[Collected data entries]
★ ★ ★
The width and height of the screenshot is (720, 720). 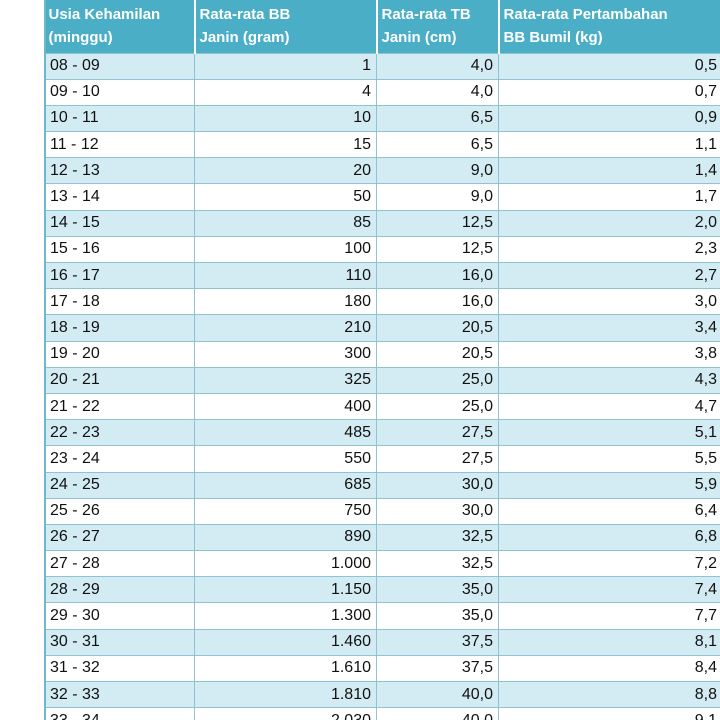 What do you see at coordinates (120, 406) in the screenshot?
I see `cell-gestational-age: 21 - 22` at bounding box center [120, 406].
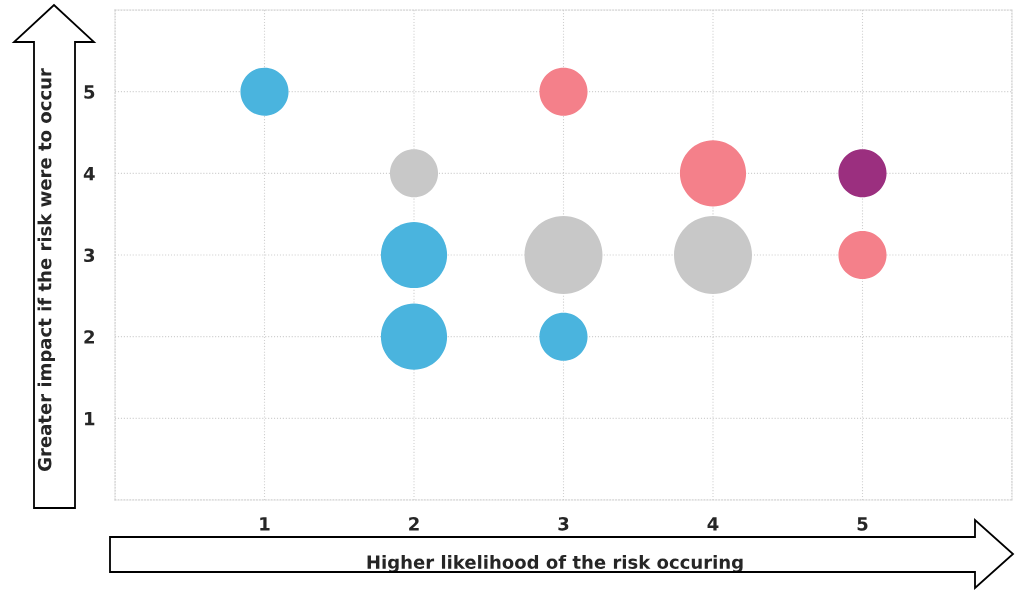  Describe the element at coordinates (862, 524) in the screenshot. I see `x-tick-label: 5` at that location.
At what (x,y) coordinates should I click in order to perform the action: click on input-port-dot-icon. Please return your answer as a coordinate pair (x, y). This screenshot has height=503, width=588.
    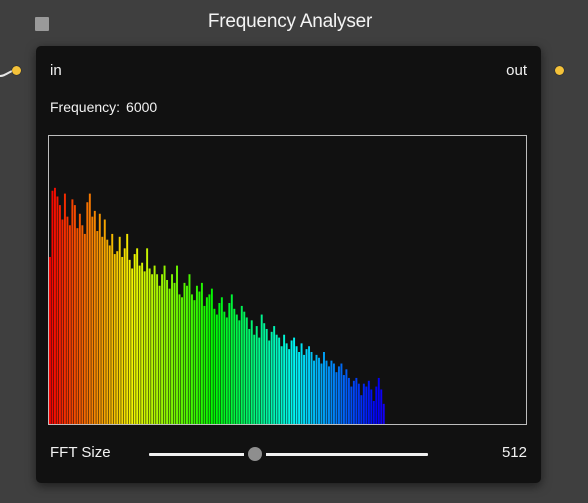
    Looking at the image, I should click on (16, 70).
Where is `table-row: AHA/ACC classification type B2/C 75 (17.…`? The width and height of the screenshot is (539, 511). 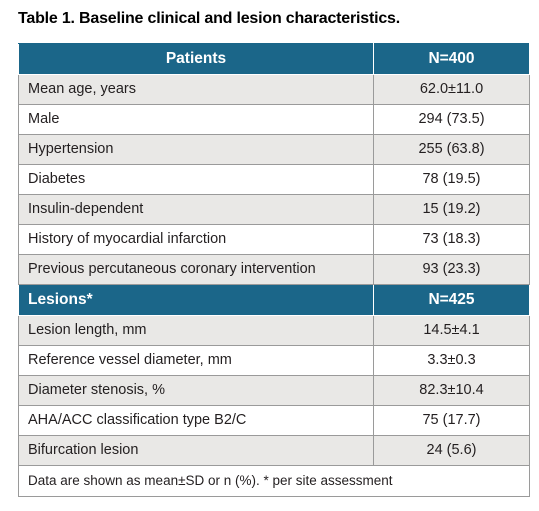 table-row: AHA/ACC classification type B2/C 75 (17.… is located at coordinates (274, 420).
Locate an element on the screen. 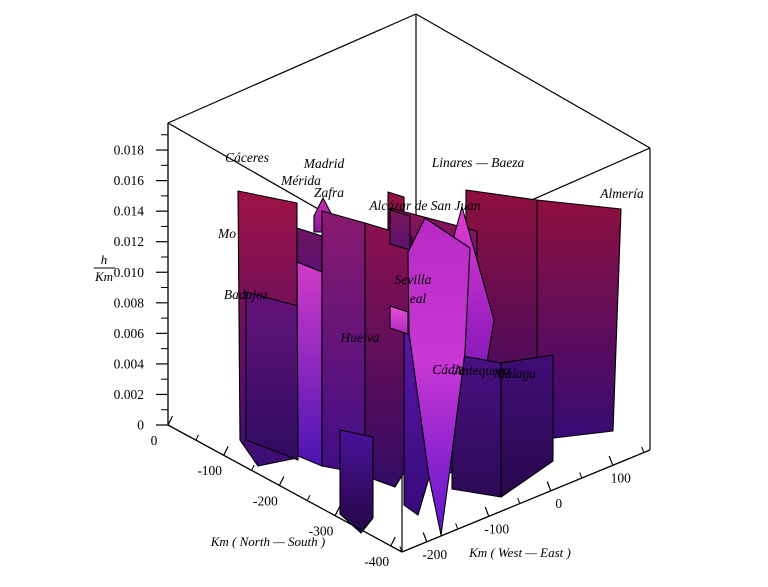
★ ★ ★
Please gather every line in the items above that contains the word "should", and copy each one in full.

> Completed exercise
At what (x,y) coordinates should I click in order to perform the action: click on input-port-dot-icon. Please return your answer as a coordinate pair (x, y). This screenshot has height=503, width=588.
    Looking at the image, I should click on (16, 70).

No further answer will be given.